TASK REQUIREMENTS | When you reach the line with "Open the Audio panel header" in the data below, begin printing lines exactly, and stop once the line with "Image resolution: width=1006" has been printed.

Collected data entries:
· · · · ·

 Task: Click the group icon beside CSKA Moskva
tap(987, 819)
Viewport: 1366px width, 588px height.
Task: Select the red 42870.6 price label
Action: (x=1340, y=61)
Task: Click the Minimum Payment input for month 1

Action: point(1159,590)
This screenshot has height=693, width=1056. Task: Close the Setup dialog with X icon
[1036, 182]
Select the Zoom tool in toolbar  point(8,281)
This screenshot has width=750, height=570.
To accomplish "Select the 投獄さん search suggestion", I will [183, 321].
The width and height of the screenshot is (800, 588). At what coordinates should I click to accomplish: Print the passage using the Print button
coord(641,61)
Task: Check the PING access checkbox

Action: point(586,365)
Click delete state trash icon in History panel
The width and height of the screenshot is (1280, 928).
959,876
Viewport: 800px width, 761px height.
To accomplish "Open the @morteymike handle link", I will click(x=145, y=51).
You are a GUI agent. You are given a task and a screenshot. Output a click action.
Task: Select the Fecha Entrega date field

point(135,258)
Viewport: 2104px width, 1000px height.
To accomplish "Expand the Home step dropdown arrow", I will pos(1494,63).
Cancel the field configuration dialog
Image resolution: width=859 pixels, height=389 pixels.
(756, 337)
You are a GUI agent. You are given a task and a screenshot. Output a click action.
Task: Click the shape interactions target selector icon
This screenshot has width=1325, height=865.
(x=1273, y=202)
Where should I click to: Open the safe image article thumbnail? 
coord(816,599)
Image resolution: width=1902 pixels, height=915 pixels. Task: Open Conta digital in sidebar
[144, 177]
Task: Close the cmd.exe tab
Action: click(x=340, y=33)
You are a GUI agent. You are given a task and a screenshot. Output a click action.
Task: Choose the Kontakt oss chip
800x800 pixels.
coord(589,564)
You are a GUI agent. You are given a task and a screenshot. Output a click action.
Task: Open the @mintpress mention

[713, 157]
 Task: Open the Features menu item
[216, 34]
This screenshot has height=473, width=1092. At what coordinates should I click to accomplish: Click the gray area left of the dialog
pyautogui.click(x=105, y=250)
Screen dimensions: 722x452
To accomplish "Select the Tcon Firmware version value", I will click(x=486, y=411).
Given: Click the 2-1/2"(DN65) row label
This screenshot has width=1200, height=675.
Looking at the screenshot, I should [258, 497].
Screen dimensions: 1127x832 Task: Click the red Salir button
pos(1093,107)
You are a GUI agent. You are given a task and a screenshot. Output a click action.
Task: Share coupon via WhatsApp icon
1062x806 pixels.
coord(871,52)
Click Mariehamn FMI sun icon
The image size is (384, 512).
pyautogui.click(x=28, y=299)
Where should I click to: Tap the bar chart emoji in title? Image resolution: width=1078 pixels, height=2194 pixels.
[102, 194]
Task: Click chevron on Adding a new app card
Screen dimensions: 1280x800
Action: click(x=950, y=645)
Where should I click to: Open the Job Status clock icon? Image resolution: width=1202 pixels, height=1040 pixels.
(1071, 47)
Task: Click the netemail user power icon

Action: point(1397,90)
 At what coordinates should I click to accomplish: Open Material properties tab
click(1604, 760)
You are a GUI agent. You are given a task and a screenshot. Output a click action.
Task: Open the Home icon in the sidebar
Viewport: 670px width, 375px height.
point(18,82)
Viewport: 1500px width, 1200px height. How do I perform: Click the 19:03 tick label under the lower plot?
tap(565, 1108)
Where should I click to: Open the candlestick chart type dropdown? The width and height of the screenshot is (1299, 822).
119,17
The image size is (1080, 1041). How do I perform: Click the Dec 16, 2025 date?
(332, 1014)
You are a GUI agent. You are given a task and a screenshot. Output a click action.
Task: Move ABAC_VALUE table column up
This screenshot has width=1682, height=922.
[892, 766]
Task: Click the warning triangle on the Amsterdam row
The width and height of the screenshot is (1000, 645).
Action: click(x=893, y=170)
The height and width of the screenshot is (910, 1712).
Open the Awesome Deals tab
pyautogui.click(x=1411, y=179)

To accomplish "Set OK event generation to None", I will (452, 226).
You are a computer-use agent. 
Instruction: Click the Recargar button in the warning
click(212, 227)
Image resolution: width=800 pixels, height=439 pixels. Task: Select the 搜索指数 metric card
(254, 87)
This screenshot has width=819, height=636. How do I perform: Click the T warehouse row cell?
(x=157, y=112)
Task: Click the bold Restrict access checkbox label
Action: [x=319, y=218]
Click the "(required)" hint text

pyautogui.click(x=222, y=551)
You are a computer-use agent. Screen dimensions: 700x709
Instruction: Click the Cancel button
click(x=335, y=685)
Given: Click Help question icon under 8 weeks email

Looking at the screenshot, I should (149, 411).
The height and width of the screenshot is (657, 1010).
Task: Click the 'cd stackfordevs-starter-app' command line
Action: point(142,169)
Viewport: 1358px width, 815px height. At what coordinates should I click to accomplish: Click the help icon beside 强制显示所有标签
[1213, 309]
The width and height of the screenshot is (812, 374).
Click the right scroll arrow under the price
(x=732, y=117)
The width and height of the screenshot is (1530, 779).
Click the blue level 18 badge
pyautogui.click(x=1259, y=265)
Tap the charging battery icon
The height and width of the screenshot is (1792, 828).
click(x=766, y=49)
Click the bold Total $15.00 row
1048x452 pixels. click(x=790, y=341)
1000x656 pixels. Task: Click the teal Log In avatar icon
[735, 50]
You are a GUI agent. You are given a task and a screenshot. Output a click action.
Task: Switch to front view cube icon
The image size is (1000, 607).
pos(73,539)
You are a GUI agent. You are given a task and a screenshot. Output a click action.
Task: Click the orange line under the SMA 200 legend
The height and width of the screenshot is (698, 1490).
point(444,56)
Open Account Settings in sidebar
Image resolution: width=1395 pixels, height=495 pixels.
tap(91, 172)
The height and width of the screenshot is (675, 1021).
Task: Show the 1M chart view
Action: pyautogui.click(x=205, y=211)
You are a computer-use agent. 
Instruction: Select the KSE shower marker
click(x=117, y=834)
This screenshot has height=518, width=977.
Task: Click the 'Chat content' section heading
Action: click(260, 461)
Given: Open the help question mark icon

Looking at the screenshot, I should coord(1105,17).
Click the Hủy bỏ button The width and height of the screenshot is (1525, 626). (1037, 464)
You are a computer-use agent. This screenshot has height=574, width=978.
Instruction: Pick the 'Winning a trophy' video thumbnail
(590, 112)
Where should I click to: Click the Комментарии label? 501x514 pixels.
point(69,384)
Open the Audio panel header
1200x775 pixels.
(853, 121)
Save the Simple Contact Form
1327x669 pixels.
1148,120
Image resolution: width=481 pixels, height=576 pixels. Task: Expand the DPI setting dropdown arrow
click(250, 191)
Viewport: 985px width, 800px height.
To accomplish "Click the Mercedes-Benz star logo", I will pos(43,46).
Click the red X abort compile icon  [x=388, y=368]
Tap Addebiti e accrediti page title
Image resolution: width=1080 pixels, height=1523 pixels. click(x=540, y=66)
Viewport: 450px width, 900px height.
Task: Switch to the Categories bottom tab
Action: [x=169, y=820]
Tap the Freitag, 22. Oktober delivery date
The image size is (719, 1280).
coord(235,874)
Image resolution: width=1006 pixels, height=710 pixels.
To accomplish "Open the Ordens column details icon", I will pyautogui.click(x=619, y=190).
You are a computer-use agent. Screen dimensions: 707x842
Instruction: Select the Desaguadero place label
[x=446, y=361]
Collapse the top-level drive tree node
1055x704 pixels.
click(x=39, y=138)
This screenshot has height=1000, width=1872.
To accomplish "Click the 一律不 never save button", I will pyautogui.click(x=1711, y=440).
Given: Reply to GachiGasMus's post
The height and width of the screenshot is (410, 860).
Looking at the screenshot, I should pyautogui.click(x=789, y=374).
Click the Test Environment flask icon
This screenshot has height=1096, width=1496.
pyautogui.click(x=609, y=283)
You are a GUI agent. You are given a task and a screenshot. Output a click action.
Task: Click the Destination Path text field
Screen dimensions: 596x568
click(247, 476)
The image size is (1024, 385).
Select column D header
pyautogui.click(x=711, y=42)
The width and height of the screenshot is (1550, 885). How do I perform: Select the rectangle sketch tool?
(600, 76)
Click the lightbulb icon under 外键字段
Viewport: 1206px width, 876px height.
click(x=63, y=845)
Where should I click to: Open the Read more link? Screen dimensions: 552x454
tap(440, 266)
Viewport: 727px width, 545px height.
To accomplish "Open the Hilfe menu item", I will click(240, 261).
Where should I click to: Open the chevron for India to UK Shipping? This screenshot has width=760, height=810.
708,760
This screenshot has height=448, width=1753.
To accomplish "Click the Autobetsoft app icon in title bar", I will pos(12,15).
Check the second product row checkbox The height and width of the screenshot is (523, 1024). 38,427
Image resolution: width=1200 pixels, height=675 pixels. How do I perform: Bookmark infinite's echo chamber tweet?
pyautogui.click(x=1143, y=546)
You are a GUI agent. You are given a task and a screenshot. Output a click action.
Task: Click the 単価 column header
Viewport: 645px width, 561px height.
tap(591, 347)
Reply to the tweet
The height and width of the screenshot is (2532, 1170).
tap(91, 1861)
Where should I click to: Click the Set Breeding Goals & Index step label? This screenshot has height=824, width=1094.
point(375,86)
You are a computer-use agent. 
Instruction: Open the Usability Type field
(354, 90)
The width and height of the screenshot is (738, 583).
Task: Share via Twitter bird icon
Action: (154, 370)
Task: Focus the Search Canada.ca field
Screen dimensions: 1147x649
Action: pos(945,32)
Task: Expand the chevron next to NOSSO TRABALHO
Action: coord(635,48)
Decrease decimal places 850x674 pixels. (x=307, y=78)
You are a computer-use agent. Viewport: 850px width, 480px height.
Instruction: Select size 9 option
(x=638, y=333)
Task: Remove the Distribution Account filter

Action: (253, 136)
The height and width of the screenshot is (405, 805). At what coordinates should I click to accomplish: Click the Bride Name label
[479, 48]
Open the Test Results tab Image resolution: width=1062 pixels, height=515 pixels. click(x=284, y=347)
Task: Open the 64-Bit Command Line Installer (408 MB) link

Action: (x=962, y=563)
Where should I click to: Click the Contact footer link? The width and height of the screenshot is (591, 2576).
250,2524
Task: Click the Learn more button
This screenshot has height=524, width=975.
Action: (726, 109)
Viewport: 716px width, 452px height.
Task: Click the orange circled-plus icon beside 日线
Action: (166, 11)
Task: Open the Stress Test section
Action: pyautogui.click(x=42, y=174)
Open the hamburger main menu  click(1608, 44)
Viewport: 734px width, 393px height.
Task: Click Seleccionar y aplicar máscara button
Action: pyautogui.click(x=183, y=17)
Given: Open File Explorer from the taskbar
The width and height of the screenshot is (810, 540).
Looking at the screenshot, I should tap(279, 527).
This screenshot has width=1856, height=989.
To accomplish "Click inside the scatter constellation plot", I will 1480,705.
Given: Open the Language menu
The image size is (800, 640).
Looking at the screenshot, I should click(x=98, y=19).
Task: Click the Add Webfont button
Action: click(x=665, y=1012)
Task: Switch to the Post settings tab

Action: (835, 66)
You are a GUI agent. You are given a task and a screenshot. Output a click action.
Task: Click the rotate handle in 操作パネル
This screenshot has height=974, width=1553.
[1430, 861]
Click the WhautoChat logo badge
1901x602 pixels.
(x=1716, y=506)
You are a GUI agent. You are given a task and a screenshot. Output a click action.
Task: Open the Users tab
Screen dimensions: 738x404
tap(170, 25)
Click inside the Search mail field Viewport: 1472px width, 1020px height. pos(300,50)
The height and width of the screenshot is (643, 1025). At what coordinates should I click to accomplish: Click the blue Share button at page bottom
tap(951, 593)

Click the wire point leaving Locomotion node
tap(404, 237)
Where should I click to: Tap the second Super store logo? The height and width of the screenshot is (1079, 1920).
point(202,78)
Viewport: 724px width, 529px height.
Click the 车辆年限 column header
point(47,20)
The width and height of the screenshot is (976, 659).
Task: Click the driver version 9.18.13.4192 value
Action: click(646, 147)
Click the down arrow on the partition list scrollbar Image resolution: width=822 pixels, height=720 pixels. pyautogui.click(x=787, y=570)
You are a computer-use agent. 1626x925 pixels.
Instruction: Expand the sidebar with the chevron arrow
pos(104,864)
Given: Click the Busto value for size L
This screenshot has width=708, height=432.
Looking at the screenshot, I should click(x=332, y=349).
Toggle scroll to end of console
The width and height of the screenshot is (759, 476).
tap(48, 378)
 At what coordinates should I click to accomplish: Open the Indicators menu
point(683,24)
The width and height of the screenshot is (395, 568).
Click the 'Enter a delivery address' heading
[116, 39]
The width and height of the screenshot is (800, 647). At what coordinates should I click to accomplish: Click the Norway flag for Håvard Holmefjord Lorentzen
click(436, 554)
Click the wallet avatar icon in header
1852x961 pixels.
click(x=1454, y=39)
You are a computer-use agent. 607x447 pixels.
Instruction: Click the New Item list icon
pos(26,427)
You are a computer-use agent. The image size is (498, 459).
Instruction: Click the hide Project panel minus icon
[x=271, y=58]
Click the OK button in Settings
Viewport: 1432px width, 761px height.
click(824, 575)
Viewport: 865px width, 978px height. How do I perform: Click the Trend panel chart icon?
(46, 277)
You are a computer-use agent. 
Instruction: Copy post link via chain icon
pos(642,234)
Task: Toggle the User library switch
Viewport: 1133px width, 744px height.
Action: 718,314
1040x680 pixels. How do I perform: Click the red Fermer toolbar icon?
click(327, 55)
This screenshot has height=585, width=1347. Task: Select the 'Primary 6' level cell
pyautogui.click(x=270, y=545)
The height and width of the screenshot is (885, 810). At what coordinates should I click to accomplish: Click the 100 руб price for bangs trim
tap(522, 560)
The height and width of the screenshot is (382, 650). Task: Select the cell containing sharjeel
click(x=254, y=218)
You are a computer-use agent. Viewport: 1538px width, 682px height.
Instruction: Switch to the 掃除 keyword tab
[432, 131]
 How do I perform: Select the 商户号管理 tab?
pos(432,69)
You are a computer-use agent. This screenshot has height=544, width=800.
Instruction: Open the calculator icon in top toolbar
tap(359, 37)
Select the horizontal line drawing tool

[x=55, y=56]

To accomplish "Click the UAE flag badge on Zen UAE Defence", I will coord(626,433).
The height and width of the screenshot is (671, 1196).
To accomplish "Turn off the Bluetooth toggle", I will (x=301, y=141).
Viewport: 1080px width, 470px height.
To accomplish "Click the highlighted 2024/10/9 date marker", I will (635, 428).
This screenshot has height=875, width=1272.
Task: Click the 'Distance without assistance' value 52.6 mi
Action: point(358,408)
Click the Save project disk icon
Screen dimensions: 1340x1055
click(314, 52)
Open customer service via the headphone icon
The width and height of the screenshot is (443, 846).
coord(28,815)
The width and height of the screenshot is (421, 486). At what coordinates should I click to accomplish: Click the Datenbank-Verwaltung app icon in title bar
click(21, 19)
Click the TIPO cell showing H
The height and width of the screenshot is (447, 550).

· · · · ·

FINAL ANSWER |
Open the Audio panel header
1200x775 pixels.
(853, 121)
Save the Simple Contact Form
1327x669 pixels.
1148,120
Image resolution: width=481 pixels, height=576 pixels. Task: Expand the DPI setting dropdown arrow
click(250, 191)
Viewport: 985px width, 800px height.
To accomplish "Click the Mercedes-Benz star logo", I will pos(43,46).
Click the red X abort compile icon  [x=388, y=368]
Tap Addebiti e accrediti page title
Image resolution: width=1080 pixels, height=1523 pixels. click(x=540, y=66)
Viewport: 450px width, 900px height.
Task: Switch to the Categories bottom tab
Action: [x=169, y=820]
Tap the Freitag, 22. Oktober delivery date
The image size is (719, 1280).
coord(235,874)
Image resolution: width=1006 pixels, height=710 pixels.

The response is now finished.